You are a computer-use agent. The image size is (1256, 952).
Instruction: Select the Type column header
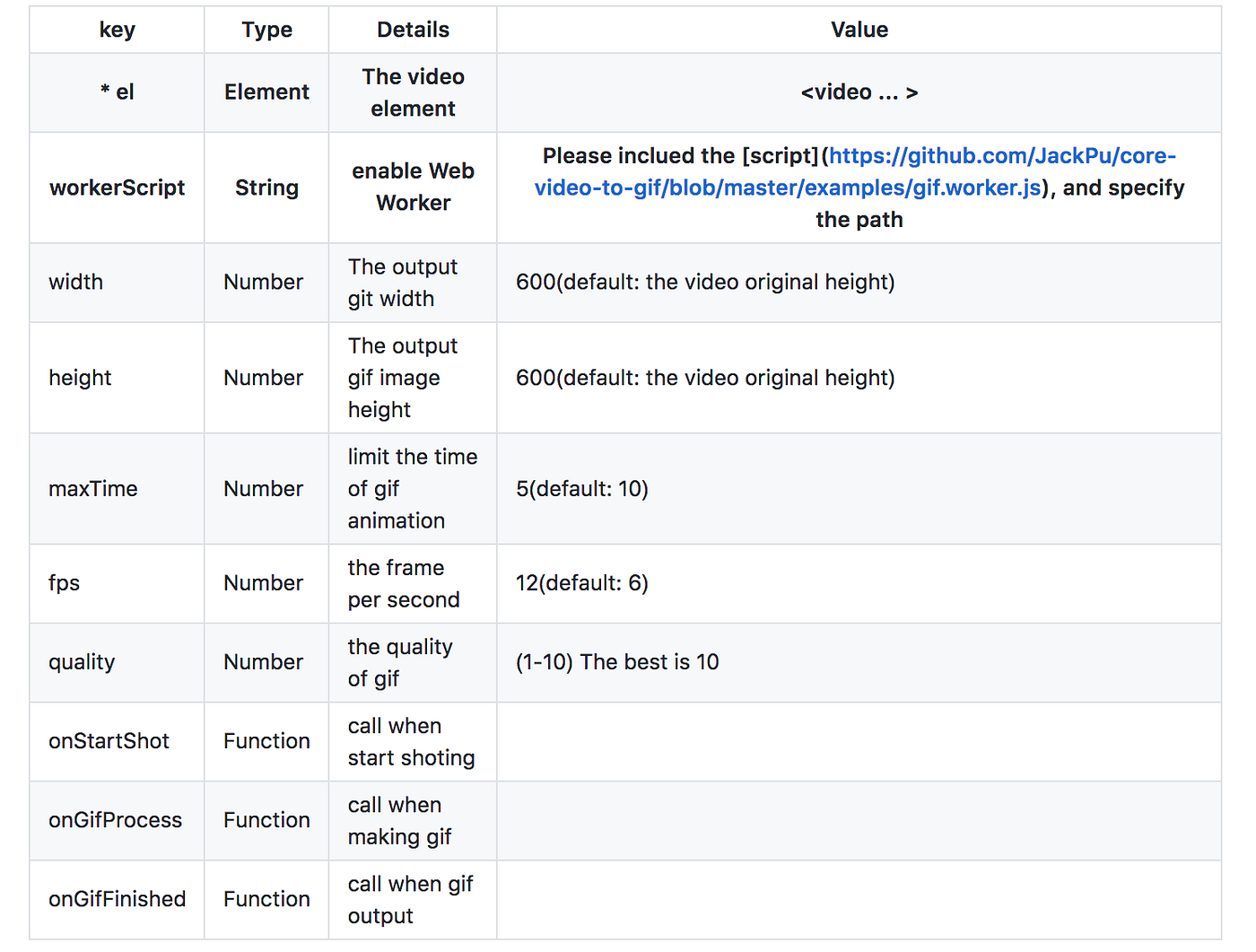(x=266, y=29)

☆ ☆ ☆

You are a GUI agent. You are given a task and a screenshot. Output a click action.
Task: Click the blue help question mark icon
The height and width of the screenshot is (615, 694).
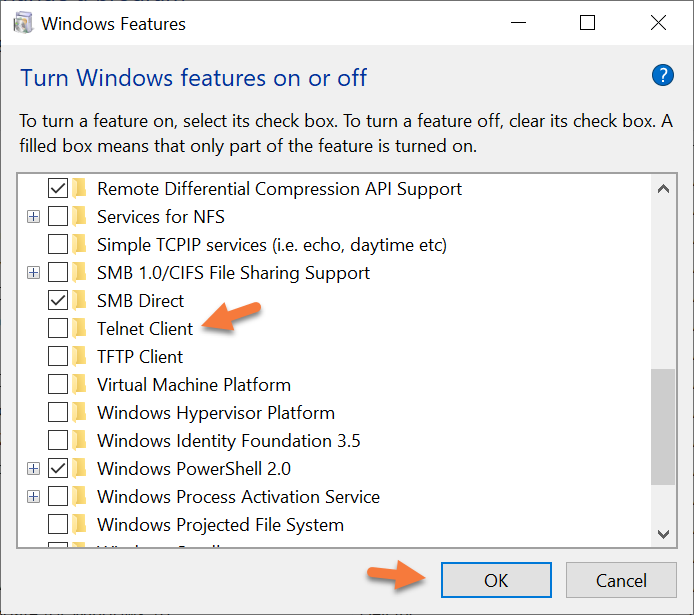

☆ ☆ ☆

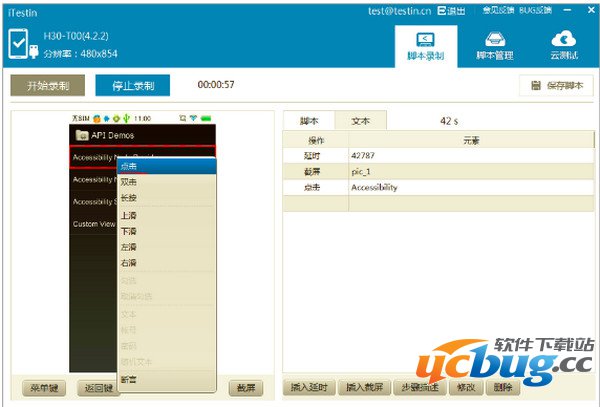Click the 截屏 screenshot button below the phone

☆ ☆ ☆

Goal of the exercise - Format everything in the records from the line containing "You are a computer-use" down to the line containing "(x=266, y=29)", both included, as a JSON list of strings with one string per line. Skip blank lines and leave out the pictures.

Response to this exercise -
[
  "You are a computer-use agent. The image size is (1256, 952).",
  "Instruction: Select the Type column header",
  "(x=266, y=29)"
]